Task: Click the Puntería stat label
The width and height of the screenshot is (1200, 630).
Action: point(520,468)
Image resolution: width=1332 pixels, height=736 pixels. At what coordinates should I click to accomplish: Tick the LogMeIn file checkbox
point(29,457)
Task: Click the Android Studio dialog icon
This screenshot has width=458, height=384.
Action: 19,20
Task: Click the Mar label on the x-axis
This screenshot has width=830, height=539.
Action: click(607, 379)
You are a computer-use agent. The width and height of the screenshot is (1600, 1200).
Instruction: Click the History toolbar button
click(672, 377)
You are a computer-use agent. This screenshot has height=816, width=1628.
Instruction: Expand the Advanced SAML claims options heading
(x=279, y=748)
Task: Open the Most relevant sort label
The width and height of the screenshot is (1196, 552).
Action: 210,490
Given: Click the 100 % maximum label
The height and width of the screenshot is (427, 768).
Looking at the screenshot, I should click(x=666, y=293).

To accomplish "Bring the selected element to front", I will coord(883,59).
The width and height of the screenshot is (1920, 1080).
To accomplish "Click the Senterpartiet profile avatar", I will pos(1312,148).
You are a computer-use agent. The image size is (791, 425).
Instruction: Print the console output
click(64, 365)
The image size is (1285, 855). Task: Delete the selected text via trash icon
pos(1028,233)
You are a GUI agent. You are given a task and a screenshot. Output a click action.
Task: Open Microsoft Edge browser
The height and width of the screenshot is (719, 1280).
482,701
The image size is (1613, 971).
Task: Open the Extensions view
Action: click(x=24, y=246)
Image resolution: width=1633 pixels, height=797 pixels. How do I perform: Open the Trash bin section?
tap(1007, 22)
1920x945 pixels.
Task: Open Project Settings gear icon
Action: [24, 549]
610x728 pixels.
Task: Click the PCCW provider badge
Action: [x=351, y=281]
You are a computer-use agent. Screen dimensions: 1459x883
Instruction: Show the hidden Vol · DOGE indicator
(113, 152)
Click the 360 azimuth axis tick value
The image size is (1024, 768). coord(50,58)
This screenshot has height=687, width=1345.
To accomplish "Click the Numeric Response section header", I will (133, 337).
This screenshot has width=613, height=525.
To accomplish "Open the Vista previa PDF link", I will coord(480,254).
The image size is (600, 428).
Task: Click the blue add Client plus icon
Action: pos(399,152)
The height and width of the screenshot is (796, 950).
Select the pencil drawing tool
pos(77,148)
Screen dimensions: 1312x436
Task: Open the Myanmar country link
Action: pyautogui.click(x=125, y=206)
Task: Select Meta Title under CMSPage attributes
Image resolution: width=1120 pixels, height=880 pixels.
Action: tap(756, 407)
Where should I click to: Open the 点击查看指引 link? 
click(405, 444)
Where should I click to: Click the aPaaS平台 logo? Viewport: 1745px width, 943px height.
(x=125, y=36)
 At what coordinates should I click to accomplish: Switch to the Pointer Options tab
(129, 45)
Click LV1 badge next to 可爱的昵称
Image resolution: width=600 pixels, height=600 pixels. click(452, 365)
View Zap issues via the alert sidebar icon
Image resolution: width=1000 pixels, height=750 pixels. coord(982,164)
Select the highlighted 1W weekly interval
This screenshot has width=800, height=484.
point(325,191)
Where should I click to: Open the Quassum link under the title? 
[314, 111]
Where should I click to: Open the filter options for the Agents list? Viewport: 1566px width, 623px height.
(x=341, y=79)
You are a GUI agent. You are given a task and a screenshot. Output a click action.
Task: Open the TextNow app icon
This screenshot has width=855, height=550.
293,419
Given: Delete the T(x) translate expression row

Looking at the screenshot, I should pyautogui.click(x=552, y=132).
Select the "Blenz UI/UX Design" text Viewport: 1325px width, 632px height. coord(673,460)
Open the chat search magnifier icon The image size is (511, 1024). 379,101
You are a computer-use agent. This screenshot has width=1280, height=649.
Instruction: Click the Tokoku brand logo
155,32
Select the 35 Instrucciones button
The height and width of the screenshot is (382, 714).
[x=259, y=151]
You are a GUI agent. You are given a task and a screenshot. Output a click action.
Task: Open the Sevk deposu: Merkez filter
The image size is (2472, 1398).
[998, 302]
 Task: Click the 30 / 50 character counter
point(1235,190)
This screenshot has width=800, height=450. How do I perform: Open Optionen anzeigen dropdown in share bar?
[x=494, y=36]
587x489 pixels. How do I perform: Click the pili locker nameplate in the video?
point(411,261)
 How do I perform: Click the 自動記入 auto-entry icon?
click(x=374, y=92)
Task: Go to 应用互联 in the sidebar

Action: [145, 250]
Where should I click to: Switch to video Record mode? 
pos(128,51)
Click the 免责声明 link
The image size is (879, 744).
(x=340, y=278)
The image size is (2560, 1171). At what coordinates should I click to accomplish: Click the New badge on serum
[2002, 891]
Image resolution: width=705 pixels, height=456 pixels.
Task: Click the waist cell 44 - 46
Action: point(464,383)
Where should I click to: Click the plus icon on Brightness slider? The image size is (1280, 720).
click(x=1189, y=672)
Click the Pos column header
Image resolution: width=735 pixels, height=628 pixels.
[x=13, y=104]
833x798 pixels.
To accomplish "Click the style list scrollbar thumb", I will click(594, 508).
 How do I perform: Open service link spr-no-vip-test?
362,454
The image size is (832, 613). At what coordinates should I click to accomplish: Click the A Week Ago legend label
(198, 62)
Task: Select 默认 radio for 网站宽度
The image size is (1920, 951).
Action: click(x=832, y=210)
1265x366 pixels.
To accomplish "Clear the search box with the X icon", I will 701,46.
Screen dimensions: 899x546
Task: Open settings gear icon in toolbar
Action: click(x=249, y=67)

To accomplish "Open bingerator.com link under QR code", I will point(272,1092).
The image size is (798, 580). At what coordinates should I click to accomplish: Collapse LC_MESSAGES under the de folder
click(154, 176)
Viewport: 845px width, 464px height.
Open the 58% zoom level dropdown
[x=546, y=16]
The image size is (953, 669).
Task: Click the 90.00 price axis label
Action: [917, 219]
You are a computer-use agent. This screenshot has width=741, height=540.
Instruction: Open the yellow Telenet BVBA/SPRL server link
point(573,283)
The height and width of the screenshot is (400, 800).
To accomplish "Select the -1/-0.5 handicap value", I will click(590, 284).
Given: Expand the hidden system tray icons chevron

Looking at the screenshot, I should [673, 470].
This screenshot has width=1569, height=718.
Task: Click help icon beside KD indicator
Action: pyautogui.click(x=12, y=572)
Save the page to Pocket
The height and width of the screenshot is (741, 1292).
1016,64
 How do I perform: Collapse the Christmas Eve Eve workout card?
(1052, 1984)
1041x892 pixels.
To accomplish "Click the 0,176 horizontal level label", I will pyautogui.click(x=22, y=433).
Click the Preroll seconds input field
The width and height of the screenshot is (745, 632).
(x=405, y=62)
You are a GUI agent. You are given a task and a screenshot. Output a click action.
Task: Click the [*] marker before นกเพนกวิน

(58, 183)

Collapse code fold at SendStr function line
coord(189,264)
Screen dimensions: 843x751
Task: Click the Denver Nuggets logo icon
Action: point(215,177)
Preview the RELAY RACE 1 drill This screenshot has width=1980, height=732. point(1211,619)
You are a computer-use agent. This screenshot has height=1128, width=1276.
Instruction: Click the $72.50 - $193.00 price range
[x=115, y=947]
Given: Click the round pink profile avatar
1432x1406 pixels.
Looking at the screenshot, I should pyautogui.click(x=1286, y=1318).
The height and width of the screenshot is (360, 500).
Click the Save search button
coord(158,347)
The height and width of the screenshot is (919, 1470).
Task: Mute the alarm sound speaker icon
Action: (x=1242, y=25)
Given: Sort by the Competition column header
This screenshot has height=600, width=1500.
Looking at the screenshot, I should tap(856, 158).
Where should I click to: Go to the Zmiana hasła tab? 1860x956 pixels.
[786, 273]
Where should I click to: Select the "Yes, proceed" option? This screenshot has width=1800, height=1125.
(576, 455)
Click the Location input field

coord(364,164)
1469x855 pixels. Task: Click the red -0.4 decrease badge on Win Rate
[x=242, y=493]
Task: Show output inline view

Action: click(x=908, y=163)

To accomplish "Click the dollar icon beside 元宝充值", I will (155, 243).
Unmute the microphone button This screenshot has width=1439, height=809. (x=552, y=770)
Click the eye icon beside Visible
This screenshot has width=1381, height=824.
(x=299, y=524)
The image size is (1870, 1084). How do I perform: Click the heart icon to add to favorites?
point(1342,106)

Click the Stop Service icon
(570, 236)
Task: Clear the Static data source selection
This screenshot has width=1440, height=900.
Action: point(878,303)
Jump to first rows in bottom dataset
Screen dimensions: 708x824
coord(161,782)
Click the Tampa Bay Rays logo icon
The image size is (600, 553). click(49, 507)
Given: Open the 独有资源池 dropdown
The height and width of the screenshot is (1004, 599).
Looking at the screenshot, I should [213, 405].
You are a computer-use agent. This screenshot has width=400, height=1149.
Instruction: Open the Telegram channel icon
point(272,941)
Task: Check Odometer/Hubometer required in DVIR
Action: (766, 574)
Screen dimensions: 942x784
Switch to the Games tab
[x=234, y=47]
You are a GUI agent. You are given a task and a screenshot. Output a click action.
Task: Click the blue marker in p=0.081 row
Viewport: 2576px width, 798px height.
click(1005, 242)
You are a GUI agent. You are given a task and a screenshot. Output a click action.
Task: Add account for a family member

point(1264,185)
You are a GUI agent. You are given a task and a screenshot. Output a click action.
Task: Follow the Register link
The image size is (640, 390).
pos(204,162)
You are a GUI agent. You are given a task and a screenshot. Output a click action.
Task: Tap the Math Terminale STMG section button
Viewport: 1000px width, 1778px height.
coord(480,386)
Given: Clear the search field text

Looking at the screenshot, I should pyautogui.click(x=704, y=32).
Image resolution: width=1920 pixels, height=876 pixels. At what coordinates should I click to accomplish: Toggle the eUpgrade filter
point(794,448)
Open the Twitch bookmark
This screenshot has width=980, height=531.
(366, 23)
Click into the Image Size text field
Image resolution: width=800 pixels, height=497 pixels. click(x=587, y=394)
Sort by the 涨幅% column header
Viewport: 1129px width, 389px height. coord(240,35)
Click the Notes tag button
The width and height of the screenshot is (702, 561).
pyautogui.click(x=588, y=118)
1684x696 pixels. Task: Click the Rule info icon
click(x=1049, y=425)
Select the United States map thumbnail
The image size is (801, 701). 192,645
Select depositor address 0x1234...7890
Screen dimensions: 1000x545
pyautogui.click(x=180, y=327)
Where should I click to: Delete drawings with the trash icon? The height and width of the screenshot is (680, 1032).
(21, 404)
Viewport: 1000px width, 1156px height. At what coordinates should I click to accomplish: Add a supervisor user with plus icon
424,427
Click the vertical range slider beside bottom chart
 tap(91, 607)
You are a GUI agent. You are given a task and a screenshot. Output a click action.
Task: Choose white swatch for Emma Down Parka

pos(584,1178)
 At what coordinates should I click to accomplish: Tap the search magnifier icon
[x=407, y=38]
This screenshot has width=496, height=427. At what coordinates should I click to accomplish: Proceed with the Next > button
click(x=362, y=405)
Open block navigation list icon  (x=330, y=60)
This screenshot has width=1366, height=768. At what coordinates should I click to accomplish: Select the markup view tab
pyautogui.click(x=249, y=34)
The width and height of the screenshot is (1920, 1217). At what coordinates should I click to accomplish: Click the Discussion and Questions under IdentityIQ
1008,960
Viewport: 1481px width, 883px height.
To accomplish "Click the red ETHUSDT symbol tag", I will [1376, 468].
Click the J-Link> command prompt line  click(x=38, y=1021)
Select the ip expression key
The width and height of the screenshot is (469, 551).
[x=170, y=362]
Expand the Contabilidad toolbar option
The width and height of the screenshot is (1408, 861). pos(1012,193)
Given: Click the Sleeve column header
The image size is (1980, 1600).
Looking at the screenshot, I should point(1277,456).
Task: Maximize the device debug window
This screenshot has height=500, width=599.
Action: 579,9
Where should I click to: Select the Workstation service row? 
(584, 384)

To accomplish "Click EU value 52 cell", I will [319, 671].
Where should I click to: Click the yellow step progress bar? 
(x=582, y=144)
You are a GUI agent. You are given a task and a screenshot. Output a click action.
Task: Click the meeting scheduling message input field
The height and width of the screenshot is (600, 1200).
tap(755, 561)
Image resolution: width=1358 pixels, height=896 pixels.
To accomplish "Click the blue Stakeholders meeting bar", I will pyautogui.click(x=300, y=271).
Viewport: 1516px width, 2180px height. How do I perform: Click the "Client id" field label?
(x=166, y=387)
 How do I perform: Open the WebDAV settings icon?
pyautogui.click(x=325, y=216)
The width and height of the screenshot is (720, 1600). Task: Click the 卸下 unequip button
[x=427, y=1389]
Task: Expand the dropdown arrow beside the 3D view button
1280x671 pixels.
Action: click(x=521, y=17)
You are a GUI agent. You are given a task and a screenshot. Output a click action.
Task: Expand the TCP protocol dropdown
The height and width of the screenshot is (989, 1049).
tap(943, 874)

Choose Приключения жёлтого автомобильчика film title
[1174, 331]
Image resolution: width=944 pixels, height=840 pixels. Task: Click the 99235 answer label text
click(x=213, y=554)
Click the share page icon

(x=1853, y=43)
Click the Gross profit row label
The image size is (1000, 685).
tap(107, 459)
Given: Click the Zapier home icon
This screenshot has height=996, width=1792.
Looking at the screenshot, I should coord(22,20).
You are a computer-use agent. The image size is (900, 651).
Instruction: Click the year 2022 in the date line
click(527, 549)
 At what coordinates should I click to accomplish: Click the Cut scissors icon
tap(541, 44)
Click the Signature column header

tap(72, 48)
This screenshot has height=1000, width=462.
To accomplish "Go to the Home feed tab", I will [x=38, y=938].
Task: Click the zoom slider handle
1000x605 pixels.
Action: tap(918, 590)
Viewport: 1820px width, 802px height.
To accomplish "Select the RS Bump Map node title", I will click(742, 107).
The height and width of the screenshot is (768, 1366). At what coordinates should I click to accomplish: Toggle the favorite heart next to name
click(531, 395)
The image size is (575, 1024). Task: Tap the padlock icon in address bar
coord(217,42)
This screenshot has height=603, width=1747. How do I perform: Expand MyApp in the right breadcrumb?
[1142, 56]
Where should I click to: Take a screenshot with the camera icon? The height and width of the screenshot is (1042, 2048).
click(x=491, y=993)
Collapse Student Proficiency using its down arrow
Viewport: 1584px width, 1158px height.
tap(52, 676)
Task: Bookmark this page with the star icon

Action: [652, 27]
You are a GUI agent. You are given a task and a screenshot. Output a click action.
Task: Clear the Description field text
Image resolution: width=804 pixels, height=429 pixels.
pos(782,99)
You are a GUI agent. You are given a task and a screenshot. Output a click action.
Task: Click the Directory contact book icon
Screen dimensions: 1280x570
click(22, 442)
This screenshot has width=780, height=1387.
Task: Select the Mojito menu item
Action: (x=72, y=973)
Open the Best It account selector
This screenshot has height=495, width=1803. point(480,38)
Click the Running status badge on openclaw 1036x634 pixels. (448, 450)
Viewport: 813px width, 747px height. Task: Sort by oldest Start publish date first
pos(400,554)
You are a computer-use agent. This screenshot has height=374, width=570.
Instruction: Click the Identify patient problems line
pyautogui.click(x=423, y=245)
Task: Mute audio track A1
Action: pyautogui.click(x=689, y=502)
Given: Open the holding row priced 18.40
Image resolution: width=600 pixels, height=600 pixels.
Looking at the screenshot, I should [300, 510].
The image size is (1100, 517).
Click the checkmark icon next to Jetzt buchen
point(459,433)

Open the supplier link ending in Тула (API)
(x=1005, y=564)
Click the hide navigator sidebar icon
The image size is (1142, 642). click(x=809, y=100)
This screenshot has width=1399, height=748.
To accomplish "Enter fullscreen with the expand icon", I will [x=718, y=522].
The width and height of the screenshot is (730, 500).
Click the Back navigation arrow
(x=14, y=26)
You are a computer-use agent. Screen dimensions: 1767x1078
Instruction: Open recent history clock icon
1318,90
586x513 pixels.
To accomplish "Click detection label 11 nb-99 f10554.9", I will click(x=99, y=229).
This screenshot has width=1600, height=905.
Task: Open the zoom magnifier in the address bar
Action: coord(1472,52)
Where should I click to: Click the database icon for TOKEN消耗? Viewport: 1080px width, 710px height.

YOUR OBJECTIVE:
Show all lines from the data that contain "avatar".

ANSWER SPACE:
To accomplish "Click the Senterpartiet profile avatar", I will pos(1312,148).
Given: Click the round pink profile avatar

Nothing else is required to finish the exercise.